• _Assigned task_
Using the records below, give again exactly the lines from the line that contains "This screenshot has width=814, height=616." through the line that contains "Hide the P2", both ends included, and only those.

• _Data in this exercise_
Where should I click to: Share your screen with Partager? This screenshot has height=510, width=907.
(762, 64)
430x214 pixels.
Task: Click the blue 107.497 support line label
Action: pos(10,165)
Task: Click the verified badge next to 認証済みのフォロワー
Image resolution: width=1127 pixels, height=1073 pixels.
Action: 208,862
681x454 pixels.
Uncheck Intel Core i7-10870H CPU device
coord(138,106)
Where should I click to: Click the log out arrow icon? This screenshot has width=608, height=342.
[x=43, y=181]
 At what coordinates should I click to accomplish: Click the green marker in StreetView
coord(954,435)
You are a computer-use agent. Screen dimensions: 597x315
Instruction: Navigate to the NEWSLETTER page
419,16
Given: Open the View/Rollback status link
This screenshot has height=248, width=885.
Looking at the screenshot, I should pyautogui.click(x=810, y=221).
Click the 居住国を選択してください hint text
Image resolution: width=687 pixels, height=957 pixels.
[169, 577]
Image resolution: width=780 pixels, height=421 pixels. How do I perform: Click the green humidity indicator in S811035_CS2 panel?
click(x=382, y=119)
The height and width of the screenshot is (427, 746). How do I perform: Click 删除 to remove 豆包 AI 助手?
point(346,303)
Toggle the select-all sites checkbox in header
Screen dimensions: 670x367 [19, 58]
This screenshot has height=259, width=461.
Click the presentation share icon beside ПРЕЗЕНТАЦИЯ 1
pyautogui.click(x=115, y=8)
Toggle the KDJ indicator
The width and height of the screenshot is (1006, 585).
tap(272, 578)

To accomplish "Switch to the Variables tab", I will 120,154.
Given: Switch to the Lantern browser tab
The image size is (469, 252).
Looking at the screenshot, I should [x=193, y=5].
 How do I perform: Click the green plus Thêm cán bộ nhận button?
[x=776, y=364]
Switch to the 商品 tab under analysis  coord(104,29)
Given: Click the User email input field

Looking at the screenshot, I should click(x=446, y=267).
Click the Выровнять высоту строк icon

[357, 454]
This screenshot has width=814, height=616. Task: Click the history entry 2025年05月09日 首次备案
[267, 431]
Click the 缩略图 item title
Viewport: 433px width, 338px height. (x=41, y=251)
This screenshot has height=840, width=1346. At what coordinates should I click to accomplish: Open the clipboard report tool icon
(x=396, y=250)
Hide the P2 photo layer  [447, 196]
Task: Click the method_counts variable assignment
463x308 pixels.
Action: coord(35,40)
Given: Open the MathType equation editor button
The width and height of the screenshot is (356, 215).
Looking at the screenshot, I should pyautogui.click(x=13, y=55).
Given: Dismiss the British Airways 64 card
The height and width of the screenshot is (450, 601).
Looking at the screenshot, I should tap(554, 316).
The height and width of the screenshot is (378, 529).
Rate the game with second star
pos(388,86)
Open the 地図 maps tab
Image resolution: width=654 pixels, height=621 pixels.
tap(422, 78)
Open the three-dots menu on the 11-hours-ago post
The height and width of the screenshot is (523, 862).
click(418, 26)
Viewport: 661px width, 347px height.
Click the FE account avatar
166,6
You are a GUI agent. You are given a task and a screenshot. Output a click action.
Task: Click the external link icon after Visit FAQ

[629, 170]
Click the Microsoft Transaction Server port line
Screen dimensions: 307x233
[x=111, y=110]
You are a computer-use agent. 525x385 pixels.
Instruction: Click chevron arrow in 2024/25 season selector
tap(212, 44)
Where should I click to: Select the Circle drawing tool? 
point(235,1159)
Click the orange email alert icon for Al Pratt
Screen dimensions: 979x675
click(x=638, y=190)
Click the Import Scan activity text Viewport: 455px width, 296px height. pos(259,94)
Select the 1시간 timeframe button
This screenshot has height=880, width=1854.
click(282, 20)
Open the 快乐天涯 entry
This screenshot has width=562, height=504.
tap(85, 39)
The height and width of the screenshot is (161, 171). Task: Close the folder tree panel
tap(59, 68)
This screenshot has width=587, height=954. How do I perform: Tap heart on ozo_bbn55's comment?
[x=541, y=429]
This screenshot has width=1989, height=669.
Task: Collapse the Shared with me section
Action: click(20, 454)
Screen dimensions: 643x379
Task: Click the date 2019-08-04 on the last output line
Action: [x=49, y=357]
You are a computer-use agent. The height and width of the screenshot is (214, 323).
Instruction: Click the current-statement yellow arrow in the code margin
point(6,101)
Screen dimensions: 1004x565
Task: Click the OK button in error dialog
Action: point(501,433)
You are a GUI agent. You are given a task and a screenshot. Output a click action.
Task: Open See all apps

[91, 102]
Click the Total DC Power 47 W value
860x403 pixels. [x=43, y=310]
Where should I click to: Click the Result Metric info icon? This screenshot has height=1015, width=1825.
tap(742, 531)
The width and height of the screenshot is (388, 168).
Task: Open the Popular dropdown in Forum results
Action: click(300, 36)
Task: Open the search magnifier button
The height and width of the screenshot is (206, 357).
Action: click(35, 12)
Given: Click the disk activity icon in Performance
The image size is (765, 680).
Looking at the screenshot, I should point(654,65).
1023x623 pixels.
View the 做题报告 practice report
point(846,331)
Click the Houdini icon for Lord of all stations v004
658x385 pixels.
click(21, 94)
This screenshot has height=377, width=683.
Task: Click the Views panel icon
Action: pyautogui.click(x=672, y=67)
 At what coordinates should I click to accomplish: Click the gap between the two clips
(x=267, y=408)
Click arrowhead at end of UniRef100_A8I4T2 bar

• _Task output_
This screenshot has width=814, height=616. Task: Click the history entry 2025年05月09日 首次备案
[267, 431]
Click the 缩略图 item title
Viewport: 433px width, 338px height. (x=41, y=251)
This screenshot has height=840, width=1346. At what coordinates should I click to accomplish: Open the clipboard report tool icon
(x=396, y=250)
Hide the P2 photo layer  [447, 196]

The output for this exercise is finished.